[Stored items from a collection]
______

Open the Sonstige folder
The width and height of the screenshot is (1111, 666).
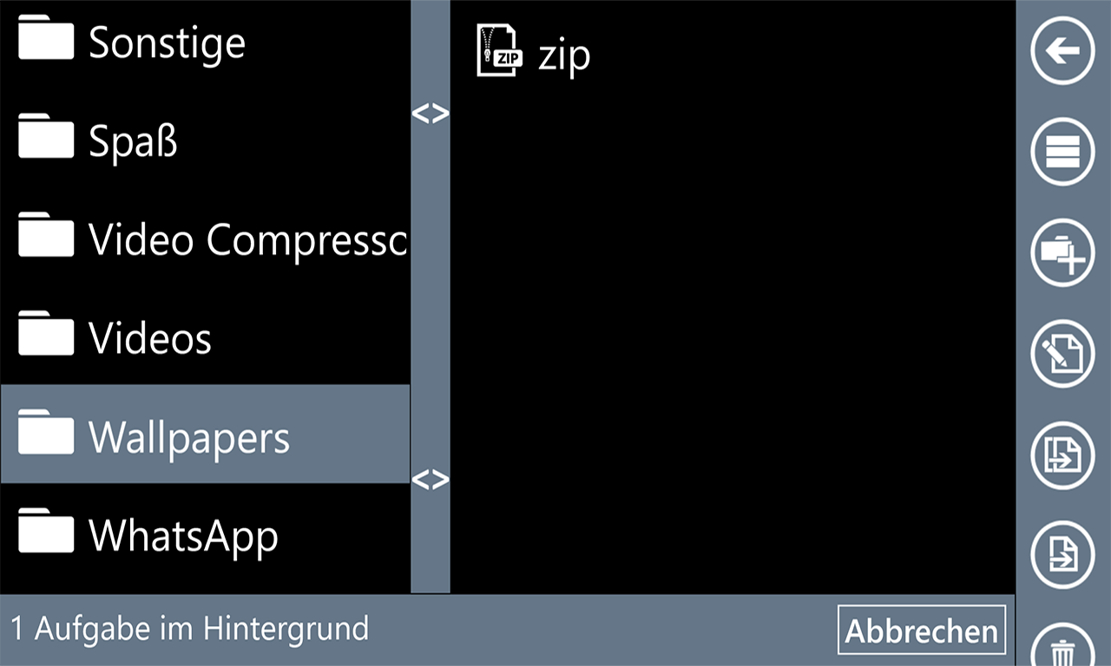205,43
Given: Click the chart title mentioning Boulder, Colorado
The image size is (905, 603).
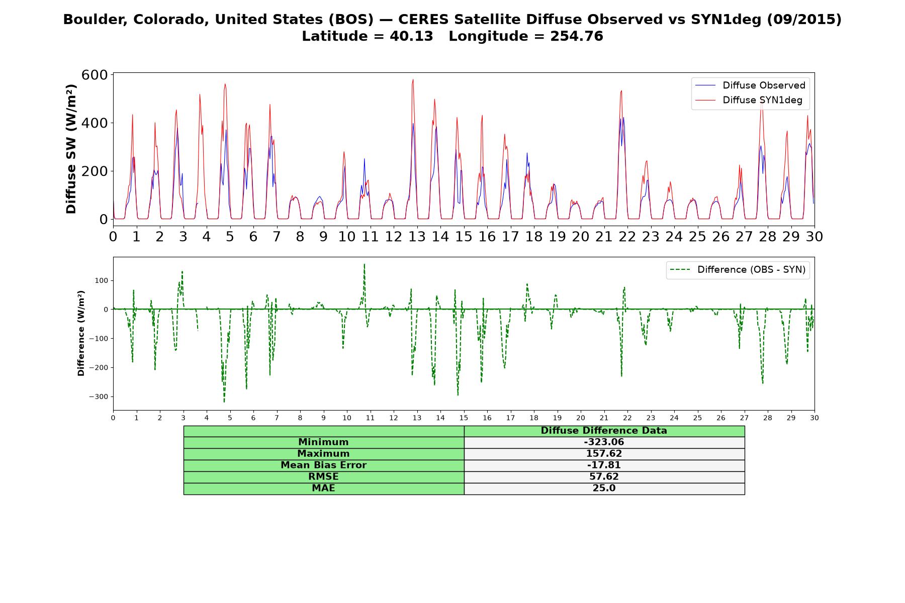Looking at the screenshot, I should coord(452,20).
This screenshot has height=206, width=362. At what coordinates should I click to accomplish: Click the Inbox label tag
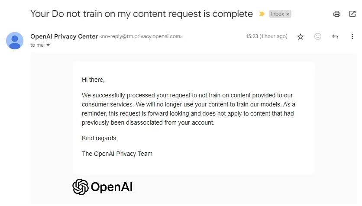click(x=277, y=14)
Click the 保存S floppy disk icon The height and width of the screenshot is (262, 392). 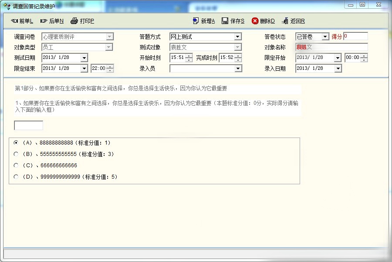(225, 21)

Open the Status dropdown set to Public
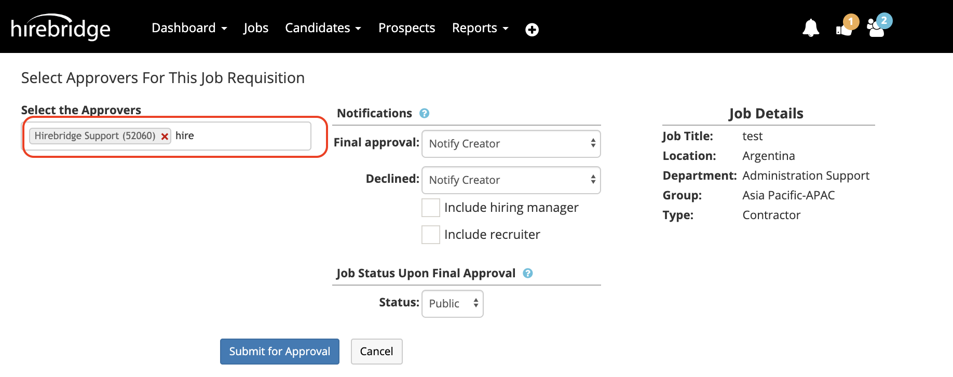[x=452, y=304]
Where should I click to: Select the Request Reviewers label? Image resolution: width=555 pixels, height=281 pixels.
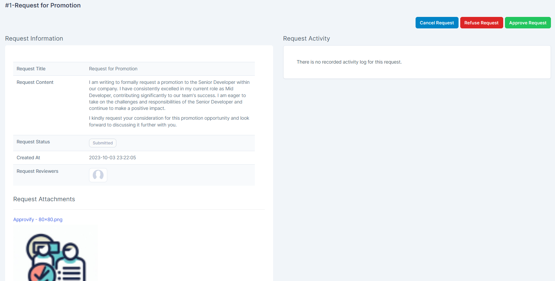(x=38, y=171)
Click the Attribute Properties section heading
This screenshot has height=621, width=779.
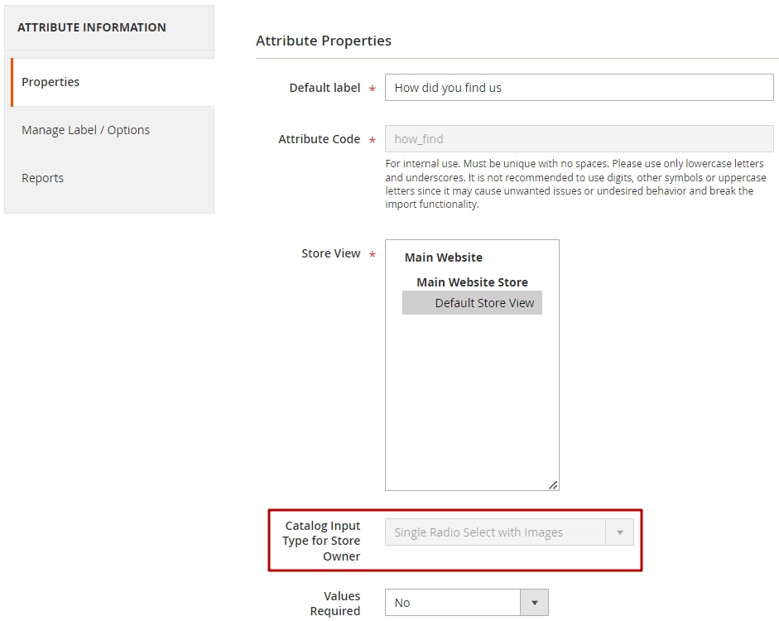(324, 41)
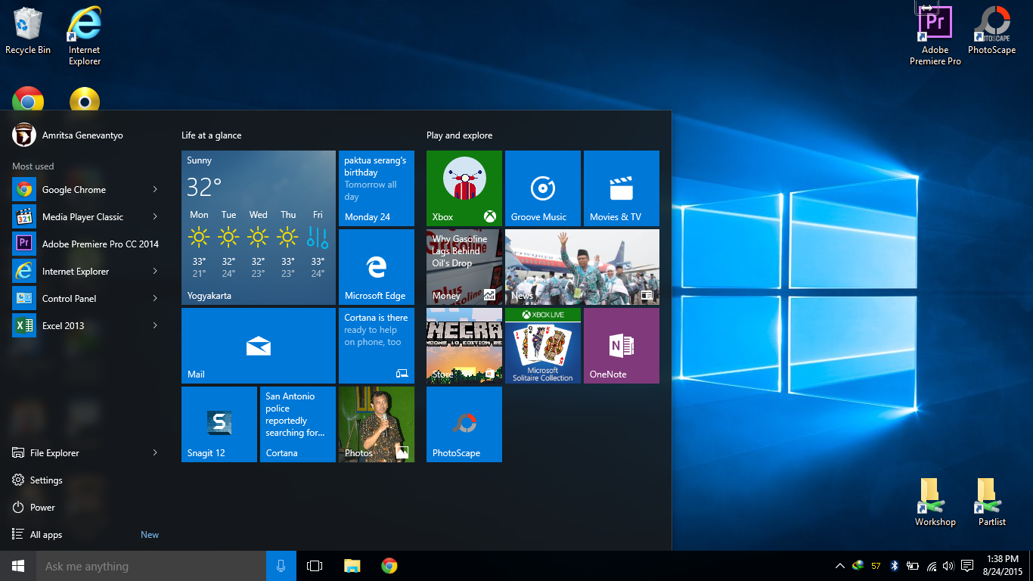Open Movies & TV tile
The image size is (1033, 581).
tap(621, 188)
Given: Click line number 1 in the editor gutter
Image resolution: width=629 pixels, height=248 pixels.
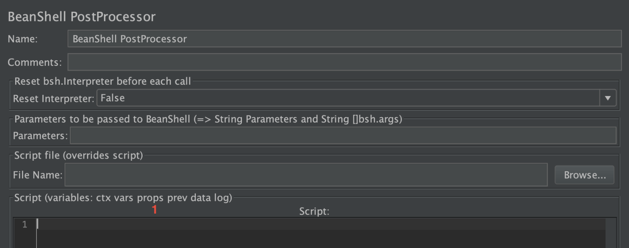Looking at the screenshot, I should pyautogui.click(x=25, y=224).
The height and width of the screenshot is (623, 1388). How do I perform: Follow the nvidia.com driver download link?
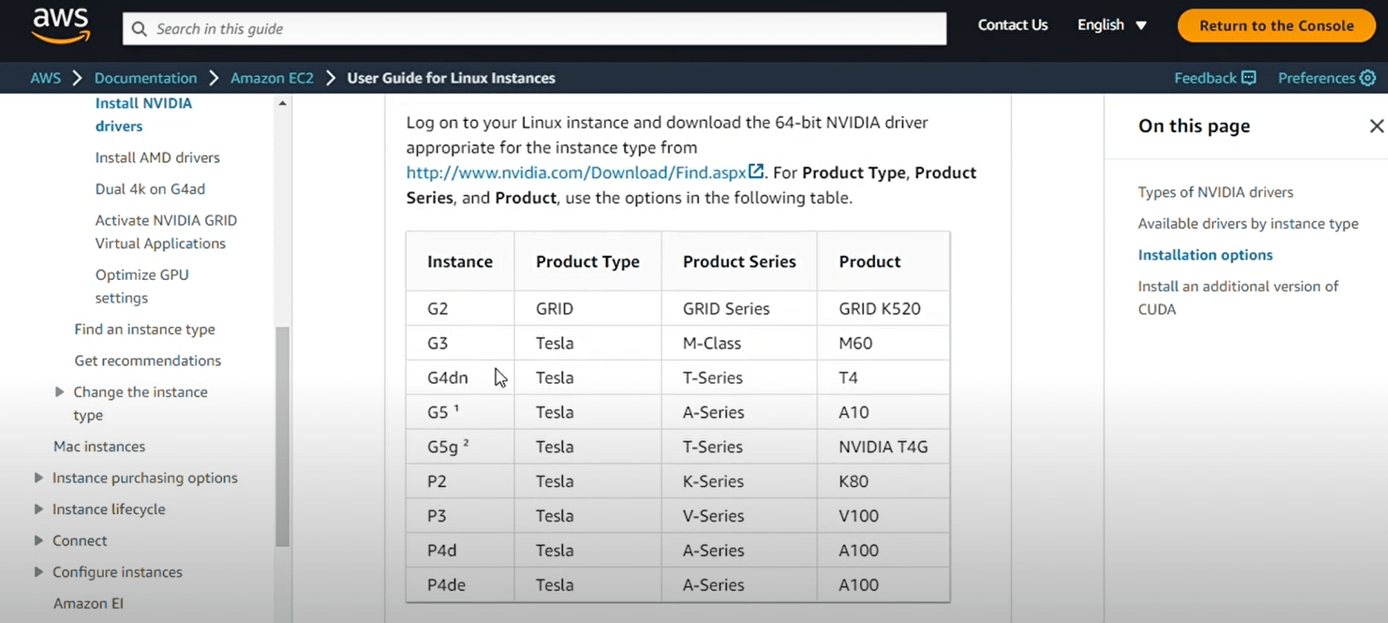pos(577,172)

______

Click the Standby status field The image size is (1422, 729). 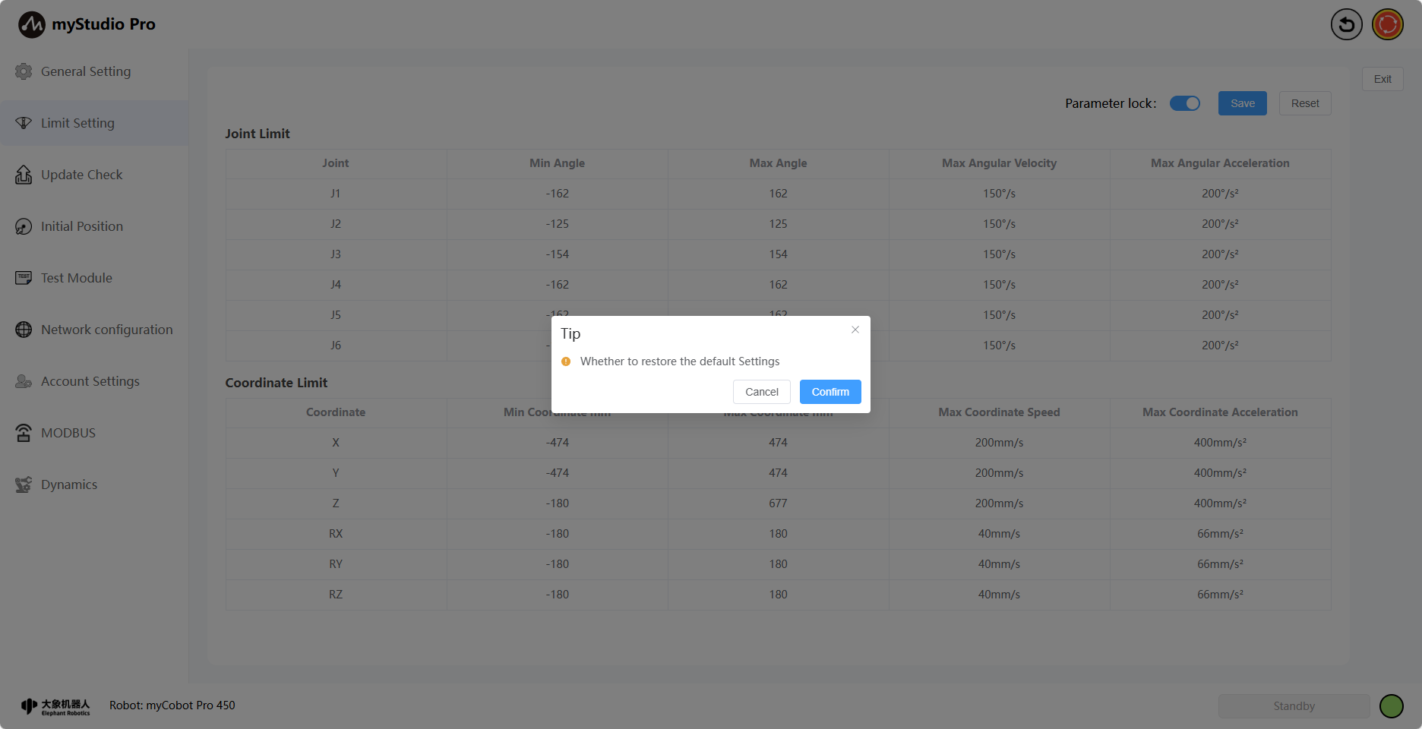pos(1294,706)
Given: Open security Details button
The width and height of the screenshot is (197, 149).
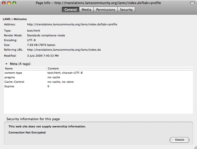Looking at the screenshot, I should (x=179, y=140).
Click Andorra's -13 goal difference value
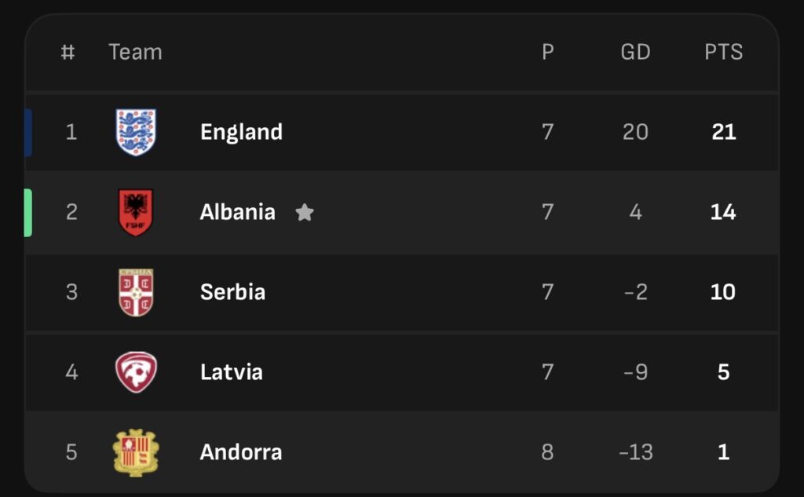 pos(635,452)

______

EXERCISE AIM:
Only a number is wanted. Count the lines of the data that contain "Given".

ANSWER BOX:
3